If we put \(g(x)=x\) in Corollary 8, then the Hadamard inequality for fractional integral operators defined in [19] of \((\alpha,h-m)\)-convex functions is obtained as follows
\begin{align*}
&\dfrac{2f\left(\dfrac{a+b}{2}\right)(b-a)^{\alpha’/k}}{\left(h\left(\dfrac{1}{2^{\alpha}}\right)+mh\left(\dfrac{2^{\alpha}-1}{2^{\alpha}}\right)\right)k\Gamma_{k}(\alpha’)}\leq \,\ ^{\alpha’}I_{b_{-}}^{k}f(a)+ \,\ ^{\alpha’}I_{a^{+}}^{k}f(b)\\\nonumber &\;\;\;\;\;\;\;\;\;\;\;\;\;\;\;\;\;\;\;\;\;\;\;\;\leq\frac{2(b-a)^{\frac{\alpha’}{k}+1}}{k\Gamma_k(\alpha’)}\left(f(a)\int_{0}^{1}h(z^{\alpha})dz+mf\left(\dfrac{b}{m}\right)\int_{0}^{1}h(1-z^{\alpha})dz \right),\,\;\;\;\; \alpha’\geq k.
\end{align*}
Corollary 11.
If we put \(g(x)=x\) in Corollary 9, then the Hadamard inequality for fractional integral operators defined in [14] of \((\alpha,h-m)\)-convex functions is obtained as follows
\begin{align*}
&\dfrac{2f\left(\dfrac{a+b}{2}\right)(b-a)^{\alpha’}}{\left(h\left(\dfrac{1}{2^{\alpha}}\right)+mh\left(\dfrac{2^{\alpha}-1}{2^{\alpha}}\right)\right)\Gamma(\alpha’)}\leq \,\ ^{\alpha’}I_{b_{-}}f(a)+ \,\ ^{\alpha’}I_{a^{+}}f(b)\\\nonumber &\;\;\;\;\;\;\;\;\;\;\;\;\;\;\;\;\;\;\;\;\;\;\;\;\leq\frac{2(b-a)^{\alpha’+1}}{\Gamma(\alpha’)}\left(f(a)\int_{0}^{1}h(z^{\alpha})dz+mf\left(\dfrac{b}{m}\right)\int_{0}^{1}h(1-z^{\alpha})dz \right).
\end{align*}
Remark 7.
The applications of other theorems in main results are similar to the applications of Theorem 1 and left for the reader.
5. Concluding Remarks
This paper provides a detail study of a unified integral operator by using a generalized notion namely \((\alpha,h-m)\)-convex function.
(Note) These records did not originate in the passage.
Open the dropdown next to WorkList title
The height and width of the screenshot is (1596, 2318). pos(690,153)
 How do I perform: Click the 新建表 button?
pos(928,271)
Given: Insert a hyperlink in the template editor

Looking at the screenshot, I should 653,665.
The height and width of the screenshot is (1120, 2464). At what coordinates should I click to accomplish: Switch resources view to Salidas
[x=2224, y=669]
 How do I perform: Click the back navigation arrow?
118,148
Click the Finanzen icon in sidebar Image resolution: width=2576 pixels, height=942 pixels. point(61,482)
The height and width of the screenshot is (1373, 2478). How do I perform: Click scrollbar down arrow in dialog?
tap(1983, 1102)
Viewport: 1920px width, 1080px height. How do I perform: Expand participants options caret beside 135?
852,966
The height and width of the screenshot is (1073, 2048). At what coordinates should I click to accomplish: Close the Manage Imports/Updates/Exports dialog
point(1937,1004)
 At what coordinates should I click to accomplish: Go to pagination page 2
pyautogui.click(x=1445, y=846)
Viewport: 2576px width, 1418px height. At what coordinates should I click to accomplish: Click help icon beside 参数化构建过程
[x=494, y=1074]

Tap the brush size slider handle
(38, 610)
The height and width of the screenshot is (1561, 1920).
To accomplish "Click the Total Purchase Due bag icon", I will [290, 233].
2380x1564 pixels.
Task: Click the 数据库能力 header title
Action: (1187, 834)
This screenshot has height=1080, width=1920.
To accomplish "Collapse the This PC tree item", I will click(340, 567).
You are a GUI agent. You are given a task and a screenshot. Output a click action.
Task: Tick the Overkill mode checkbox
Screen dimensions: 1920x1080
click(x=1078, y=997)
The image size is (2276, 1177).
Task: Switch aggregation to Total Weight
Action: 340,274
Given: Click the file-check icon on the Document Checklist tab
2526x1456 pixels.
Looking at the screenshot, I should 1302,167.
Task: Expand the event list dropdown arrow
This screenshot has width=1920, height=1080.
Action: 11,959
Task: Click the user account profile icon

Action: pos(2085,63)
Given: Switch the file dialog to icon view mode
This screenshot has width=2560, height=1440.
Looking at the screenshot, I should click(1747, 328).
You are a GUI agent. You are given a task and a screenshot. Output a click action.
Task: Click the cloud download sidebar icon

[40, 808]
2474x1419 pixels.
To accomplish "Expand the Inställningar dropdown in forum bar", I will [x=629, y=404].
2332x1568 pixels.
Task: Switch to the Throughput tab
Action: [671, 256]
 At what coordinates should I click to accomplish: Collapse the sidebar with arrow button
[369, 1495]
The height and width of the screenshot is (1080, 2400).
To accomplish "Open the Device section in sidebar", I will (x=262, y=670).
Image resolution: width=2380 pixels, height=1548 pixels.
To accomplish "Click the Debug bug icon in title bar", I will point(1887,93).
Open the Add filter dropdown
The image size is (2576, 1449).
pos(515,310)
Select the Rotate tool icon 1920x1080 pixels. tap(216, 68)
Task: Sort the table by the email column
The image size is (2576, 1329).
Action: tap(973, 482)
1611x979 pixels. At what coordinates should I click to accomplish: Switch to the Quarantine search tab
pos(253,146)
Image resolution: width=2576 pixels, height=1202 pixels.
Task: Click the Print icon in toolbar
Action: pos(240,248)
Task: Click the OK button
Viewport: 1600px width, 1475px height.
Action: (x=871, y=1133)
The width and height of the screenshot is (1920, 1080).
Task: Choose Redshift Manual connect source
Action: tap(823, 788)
The presented results are generalized which give the bounds of various well known and independently defined integral operators simultaneously. These results also hold for convex, \(m\)-convex, \(h\)-convex, \((s,m)\)-convex, \((h-m)\)-convex, \((\alpha,m)\)-convex functions.
Acknowledgments
We thank to the editor and referees for their careful reading
and valuable suggestions to make the article friendly readable.
Conflicts of Interest
The authors declare no conflict of interest.